Supplied text:
As Albany ADK’s new chair, I want to take this opportunity to introduce myself and talk about what the chapter has meant to me. I joined ADK ten years ago and have enjoyed countless skiing, hiking, paddling and backpacking outings ever since. Hiking and being outdoors were not new to me, and our family was often at Five Rivers and many other parks and preserves, both near and far. We’d hike nearby mountains such as Hadley and Overlook, took vacations at national parks and annually spent a week or two at Rollins Pond when our boys were growing up.
Initially I joined Albany ADK with a limited agenda. I was taking a first stab at retirement after a 30-year career in state government and was interested in backcountry XC ski trips. The retirement didn’t last—other jobs followed, including serving three terms as town supervisor in Bethlehem—but my love of backcountry XC skiing did. What’s more, my interests quickly broadened as Albany ADK opened new worlds of outdoor exploration. I became a dedicated winter backcountry guy, including skiing, snowshoeing and winter peak climbing. I returned to overnight backpacking trips (last done at age 12) and the frequency of our family’s hiking and camping experiences accelerated. After years of listening to my ski buddies talk about paddling, I succumbed to peer pressure and became a regular paddler and canoe- camper. My family has also enjoyed ADK activities and been on outings. Everyone was having so much fun that five years ago we bought a camp in Garnet Hill (near Gore Mountain) and now also belong to the Cold River ADK chapter which covers that area.

[Pixel coordinate grounding data]
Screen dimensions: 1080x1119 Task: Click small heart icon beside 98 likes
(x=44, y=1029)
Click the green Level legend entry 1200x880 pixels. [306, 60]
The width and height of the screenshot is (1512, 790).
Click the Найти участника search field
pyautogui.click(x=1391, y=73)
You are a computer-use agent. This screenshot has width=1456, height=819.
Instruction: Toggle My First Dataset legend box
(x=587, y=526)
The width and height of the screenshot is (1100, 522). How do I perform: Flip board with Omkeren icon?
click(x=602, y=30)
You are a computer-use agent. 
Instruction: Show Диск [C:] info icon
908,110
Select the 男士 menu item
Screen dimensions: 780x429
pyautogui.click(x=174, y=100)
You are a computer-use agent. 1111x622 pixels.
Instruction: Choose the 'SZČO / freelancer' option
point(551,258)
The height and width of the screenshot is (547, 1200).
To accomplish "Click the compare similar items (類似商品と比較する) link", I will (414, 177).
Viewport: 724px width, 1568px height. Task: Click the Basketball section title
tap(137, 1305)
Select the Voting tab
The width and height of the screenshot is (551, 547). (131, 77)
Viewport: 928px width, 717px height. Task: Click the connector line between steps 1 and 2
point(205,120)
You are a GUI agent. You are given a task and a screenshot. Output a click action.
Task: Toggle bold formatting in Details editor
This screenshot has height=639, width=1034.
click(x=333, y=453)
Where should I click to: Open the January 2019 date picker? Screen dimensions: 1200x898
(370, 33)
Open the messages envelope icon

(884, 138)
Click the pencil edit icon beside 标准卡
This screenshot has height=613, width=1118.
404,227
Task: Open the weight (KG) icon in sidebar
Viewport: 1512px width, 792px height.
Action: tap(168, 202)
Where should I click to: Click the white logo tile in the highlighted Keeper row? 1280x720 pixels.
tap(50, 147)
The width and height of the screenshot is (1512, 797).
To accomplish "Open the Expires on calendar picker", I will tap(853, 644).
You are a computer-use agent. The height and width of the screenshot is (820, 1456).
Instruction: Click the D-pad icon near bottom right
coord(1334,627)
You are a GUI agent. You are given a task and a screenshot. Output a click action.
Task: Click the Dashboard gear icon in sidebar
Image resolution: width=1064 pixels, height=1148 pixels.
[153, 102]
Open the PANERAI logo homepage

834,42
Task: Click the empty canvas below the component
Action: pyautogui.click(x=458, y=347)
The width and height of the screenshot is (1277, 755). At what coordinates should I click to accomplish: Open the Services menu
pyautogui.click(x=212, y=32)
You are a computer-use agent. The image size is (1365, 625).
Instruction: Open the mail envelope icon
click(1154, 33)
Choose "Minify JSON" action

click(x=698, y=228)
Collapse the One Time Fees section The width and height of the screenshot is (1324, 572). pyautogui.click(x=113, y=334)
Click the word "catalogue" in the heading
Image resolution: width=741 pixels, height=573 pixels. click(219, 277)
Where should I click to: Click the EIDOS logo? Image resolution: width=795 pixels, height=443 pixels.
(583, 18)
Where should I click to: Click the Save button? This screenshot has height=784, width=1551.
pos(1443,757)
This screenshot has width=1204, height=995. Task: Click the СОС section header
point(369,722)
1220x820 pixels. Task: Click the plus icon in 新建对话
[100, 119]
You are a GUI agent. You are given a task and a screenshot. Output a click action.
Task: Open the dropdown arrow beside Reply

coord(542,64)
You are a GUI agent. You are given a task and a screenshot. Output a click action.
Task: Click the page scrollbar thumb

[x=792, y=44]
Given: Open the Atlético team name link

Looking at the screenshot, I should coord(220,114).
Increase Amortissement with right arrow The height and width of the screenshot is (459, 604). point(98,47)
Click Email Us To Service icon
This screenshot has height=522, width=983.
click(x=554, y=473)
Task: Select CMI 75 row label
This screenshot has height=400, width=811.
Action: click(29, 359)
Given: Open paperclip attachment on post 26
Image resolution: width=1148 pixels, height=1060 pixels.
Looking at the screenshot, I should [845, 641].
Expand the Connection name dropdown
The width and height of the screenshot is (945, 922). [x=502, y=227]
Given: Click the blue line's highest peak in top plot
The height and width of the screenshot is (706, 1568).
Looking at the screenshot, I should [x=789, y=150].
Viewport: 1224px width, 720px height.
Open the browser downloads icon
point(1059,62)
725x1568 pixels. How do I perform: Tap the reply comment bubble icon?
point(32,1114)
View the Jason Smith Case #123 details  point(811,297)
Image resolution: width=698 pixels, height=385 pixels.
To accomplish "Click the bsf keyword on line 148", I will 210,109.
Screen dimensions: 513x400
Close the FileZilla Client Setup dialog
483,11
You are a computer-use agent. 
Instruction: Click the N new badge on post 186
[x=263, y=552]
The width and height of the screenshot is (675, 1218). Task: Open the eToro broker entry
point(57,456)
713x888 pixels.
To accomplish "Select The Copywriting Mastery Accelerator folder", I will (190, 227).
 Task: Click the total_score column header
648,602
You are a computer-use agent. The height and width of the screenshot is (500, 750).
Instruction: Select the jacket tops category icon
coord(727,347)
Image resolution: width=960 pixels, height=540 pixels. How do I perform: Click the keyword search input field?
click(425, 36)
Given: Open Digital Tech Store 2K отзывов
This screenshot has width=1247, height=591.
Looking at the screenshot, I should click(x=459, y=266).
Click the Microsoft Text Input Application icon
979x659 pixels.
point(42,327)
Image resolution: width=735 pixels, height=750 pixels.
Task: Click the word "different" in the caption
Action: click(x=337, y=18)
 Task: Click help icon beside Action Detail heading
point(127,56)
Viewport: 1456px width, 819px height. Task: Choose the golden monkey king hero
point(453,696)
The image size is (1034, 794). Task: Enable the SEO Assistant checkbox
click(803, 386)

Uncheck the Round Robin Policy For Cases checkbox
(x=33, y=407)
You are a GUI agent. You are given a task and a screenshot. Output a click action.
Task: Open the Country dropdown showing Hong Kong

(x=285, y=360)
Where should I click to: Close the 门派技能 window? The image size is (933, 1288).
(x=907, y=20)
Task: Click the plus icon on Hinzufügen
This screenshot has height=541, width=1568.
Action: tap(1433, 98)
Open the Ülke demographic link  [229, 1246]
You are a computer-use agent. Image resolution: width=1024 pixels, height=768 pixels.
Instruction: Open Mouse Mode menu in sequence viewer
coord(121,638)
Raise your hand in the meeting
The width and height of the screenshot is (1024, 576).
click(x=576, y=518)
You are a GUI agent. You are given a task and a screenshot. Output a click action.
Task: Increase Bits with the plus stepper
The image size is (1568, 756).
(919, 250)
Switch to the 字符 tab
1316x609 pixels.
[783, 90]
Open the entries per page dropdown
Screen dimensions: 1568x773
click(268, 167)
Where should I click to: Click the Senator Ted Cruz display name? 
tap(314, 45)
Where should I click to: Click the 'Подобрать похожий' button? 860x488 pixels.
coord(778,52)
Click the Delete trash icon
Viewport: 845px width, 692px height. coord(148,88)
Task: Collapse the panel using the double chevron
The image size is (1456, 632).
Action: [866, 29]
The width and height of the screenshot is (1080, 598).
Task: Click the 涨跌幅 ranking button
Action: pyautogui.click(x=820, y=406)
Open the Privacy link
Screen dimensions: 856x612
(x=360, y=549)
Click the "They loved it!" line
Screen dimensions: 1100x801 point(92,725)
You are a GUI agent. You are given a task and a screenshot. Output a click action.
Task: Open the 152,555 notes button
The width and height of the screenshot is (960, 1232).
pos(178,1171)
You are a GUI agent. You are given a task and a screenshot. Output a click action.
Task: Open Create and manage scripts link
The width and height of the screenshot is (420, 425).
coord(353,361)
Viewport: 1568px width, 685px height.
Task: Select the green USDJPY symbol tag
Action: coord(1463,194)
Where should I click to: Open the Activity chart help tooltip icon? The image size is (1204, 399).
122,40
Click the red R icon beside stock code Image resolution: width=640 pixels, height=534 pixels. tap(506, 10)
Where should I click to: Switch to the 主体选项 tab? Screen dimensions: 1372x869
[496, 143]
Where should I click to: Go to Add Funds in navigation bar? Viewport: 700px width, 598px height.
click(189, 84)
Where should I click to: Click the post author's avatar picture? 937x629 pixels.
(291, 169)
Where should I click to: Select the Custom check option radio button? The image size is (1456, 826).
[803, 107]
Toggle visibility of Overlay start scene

Required action A: In the Albany ADK chair's introduction, how many terms did the writer serve as town supervisor in Bethlehem?
Required action B: Carry on the Albany ADK chair's introduction beyond its final sentence.

Answer box A: Three terms.

Answer box B:
I’m very grateful to Albany ADK. Beyond acquiring new skills and enjoying more time outdoors, I’ve made a lot of friends. The outings, skill building, advocacy and stewardship are all great and I’m glad to be in a position to pay back an overdue debt to the chapter.
ADK activities are more important than ever because being outdoors in a safe environment with others is perhaps the best possible tonic during the pandemic. This year there are many more than usual newbies out on the trails and ADK is an invaluable resource to help guide and educate people. Teaching skills, safety and leave no trace is vital as more people join in appreciating and enjoying the natural environment. It’s a great place to be.